Schoenbar Middle School. (KRBD file photo)

Ketchikan’s school board is set to discuss whether middle-schoolers should be allowed to use lockers to store their stuff.

Students at Schoenbar Middle School haven’t been widely issued lockers since the 2019-2020 school year. It’s a pandemic precaution — the idea is to cut down on surface contact and improve the flow of traffic through the middle school’s single main hallway, Schoenbar Principal Sheri Boehlert said at a town hall meeting last month.

“You have constant kids weaving in and out of each other, which leads to a lot of contact, which leads to a lot of — it’s a lot,” she said.

Lockers are available for some students, like members of the school band, and for students who medically require one. But it’ll be up to the school board whether to revise its policy when it meets on Wednesday.

In other business, the school district is looking to upgrade the computers issued to the district’s students. Many of Ketchikan’s students already have school-issued laptops, but school officials found out last spring that some students’ devices couldn’t run the software necessary for online learning.

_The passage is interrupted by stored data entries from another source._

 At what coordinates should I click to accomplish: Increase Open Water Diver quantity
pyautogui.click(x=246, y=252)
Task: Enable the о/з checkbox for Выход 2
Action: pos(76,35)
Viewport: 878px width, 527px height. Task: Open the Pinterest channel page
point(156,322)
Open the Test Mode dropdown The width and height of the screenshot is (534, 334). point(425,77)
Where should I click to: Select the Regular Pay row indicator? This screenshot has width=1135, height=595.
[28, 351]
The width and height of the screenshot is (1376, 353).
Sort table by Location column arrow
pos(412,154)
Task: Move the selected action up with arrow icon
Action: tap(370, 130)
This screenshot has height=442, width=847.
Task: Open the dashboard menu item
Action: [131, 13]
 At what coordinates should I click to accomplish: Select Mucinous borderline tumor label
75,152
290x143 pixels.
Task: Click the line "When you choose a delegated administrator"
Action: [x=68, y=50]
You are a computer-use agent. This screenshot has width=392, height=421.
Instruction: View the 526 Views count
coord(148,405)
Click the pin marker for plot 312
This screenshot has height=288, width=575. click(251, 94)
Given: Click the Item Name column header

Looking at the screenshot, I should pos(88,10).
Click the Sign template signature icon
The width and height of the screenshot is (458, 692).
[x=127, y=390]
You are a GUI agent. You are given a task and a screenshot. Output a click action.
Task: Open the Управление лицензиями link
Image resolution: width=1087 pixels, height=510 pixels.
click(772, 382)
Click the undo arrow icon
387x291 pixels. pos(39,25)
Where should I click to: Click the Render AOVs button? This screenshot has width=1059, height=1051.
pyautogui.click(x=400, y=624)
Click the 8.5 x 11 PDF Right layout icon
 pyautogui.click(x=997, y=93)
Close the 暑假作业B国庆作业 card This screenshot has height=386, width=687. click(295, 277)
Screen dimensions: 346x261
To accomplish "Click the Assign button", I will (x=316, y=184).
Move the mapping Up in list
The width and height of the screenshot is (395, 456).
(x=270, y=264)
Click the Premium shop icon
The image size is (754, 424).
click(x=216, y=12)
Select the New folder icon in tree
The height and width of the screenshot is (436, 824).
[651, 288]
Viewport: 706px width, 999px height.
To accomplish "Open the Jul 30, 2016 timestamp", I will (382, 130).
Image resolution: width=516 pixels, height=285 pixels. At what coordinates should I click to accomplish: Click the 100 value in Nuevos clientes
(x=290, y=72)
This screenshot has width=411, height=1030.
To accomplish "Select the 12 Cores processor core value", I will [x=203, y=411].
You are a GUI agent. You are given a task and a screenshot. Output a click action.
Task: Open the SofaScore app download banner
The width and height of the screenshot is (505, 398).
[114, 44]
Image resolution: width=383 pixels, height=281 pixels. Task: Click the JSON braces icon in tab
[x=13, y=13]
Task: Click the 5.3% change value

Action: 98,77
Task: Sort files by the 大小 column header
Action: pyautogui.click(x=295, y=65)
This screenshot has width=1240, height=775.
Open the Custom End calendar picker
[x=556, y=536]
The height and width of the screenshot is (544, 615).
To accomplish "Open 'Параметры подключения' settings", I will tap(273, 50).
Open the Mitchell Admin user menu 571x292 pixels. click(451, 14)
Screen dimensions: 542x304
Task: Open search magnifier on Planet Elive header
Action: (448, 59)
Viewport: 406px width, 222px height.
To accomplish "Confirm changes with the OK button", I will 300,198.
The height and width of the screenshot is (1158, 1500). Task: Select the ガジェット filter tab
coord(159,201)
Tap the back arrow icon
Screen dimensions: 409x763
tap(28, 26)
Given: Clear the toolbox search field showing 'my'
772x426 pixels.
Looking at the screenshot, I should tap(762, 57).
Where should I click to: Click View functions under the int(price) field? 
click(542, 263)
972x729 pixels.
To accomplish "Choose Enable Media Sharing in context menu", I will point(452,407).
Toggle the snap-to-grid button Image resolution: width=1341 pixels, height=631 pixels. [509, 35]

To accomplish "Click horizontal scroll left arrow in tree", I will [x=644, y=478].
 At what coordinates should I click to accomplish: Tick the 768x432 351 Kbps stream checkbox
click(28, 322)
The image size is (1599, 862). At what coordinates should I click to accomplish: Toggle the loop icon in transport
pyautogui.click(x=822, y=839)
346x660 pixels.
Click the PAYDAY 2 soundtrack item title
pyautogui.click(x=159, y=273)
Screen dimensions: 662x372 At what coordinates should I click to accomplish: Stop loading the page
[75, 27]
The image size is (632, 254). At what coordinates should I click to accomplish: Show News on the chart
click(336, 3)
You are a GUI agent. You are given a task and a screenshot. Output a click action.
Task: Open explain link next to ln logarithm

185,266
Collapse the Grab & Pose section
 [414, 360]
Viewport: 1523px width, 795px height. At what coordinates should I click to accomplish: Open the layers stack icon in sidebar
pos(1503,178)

Administrators are asking the school board to purchase nearly 800 new laptops and tablets at a cost of roughly $250,000 from educational tech nonprofit OETC. Federal COVID-19 relief money would fund the purchase. Ketchikan’s school board is set to vote whether to appropriate the money.

Also Wednesday, the board is scheduled to consider purchasing new social studies textbooks. The school district’s curriculum director says the district’s world history, U.S. history and civics textbooks are more than a decade old and need to be replaced. The new materials from publishers McGraw Hill, Savaas and Bedford will cost roughly $38,000.

Finally, Ketchikan High School’s yearbook class is asking the board for permission to send as many as 10 students and a teacher to a workshop in Seattle next month. Students would spend the weekend planning and creating the next Ketchikan High School yearbook. The trip’s $7,600 price tag would be paid by the yearbook club, but all out-of-state trips require board approval.

Ketchikan’s school board meets at 6 p.m. Wednesday in the White Cliff Building on First Avenue. Public comment will be heard at the beginning of the meeting. The full agenda is available online, and the meeting is broadcast on local cable channels and live-streamed at the borough’s website.